* WRITTEN REQUEST *
Count the lines in the items below that contain the string "point", matching case exactly, and reply with the number alone.
[BEGIN DATASET CONTENT]
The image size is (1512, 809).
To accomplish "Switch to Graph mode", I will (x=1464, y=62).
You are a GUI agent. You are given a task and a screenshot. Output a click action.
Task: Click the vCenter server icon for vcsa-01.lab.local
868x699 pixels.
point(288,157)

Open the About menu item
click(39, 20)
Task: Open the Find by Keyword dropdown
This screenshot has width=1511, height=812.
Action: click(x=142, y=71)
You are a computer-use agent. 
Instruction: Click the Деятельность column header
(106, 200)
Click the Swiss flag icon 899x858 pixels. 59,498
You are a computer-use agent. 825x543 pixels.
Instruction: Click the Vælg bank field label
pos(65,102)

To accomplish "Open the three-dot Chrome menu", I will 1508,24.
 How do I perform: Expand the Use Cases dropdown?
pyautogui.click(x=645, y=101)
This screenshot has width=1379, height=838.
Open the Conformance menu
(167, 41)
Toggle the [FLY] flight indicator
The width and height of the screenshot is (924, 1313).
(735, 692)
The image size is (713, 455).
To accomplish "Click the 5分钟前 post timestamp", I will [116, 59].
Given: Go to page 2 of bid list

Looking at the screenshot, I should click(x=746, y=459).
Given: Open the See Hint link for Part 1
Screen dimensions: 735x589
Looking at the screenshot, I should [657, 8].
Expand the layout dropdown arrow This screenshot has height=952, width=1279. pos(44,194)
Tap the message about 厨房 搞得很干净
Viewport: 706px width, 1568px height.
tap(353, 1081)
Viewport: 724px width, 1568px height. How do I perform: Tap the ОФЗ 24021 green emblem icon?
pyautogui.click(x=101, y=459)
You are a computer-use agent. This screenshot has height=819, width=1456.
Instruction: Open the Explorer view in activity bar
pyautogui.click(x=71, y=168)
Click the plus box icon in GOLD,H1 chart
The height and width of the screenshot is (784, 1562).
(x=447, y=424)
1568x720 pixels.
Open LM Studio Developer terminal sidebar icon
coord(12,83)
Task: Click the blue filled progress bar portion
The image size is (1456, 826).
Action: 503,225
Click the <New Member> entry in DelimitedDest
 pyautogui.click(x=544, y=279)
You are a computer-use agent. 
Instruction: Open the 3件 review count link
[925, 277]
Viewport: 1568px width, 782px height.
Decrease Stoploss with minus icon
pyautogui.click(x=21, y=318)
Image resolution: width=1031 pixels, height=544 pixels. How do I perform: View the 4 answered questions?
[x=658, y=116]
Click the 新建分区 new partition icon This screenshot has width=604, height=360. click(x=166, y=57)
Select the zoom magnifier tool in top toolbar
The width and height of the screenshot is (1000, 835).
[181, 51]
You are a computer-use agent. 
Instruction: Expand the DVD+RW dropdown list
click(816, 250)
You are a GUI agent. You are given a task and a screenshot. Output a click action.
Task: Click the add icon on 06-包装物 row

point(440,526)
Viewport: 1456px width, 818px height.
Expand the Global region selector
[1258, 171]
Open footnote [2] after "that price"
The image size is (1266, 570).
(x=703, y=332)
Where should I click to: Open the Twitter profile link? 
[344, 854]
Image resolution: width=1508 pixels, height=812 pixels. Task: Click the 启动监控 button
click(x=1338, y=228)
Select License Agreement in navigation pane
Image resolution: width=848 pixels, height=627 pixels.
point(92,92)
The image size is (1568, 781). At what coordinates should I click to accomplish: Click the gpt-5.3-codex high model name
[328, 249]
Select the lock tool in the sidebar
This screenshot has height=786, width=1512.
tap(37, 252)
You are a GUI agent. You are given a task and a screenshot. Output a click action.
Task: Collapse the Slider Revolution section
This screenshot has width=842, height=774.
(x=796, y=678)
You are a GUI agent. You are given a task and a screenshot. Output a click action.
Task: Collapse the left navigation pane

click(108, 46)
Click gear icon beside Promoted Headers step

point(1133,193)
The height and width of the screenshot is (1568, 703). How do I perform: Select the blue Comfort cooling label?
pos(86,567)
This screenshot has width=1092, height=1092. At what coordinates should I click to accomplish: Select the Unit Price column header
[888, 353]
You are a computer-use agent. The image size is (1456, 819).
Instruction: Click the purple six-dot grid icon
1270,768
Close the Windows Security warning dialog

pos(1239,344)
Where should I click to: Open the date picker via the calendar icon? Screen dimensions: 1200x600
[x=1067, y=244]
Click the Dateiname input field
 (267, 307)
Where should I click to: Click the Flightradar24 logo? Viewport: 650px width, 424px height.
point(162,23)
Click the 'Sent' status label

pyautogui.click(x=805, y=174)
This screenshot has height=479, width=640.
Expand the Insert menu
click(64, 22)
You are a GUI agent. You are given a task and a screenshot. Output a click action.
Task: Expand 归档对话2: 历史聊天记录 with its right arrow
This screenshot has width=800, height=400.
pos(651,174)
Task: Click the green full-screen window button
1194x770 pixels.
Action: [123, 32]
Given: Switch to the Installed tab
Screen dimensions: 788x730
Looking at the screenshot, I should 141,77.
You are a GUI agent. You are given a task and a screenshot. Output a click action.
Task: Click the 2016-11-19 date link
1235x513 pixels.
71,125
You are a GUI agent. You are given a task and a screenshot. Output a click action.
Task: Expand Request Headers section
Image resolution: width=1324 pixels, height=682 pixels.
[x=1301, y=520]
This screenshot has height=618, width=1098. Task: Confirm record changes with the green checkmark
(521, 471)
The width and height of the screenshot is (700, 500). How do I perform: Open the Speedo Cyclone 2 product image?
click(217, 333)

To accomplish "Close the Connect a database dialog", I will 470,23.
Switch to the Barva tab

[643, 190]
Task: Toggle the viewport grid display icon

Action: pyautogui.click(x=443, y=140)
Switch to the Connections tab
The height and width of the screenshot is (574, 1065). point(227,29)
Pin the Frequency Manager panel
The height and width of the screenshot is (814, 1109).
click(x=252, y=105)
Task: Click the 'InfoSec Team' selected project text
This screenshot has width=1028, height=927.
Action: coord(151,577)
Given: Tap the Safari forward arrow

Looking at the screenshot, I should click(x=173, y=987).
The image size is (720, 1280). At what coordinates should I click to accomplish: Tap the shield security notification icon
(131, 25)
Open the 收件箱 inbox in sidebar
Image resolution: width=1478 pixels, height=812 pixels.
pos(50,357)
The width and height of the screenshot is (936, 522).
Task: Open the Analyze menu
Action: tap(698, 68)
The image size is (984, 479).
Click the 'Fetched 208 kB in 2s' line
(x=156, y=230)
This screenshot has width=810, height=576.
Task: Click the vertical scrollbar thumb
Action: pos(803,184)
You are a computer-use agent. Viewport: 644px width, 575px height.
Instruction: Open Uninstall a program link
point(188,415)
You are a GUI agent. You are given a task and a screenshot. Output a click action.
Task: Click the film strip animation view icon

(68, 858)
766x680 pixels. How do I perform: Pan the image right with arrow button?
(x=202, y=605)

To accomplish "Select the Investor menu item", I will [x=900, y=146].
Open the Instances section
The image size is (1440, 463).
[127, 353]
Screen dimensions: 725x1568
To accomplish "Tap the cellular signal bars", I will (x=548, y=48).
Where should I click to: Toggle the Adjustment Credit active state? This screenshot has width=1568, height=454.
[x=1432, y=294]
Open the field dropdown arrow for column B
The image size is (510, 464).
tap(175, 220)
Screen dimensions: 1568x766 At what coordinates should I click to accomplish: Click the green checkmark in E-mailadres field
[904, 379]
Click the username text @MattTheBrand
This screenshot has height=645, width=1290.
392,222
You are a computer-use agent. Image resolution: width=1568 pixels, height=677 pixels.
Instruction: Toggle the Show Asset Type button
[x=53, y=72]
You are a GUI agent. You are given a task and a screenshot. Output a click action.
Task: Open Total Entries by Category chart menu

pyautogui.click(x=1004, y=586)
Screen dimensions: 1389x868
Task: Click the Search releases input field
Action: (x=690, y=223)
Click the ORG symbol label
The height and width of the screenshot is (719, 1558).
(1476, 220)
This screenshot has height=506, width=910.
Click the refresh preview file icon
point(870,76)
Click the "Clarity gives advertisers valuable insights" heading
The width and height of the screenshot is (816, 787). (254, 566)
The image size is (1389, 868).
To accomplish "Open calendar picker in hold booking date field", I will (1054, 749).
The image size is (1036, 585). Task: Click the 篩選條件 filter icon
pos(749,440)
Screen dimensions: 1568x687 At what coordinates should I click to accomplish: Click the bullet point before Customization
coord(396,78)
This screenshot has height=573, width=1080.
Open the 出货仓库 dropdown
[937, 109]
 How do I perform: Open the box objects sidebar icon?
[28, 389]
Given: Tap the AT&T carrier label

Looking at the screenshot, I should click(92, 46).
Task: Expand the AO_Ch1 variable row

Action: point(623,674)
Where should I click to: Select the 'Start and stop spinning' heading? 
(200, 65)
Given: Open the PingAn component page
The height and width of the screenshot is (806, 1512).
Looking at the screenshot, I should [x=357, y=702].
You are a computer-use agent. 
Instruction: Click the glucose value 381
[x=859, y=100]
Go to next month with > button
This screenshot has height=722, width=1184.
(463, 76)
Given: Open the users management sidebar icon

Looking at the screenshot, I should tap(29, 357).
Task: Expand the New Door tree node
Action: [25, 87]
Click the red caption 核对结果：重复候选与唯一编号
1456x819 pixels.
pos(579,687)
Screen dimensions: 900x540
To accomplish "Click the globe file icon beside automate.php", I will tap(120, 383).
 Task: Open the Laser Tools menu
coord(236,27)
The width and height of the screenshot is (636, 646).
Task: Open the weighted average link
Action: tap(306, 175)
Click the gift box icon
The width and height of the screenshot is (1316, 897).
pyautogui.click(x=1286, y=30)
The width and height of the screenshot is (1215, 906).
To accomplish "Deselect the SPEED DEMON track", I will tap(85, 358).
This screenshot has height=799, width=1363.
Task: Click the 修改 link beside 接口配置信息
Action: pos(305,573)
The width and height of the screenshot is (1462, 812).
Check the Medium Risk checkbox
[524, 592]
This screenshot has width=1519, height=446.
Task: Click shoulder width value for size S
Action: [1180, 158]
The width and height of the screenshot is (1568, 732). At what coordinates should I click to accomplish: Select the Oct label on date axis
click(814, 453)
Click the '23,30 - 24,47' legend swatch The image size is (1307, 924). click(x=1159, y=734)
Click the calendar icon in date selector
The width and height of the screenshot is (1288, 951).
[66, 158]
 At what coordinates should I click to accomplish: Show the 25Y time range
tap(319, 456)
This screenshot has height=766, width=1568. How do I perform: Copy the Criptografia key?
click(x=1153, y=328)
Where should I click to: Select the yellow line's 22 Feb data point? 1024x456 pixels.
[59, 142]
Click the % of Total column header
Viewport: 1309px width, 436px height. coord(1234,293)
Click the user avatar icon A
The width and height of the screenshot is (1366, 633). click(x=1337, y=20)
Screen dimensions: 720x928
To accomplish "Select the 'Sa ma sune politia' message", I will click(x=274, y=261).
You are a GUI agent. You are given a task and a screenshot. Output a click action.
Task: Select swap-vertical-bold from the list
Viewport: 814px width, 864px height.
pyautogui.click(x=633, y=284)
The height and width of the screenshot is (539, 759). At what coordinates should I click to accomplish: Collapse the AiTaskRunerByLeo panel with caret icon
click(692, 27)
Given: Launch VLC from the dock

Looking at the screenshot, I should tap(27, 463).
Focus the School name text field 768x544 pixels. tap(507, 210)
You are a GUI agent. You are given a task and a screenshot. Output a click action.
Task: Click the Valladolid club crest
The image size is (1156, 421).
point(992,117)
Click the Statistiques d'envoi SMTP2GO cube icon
[END DATASET CONTENT]
* RESPONSE FOR THIS EXERCISE *
12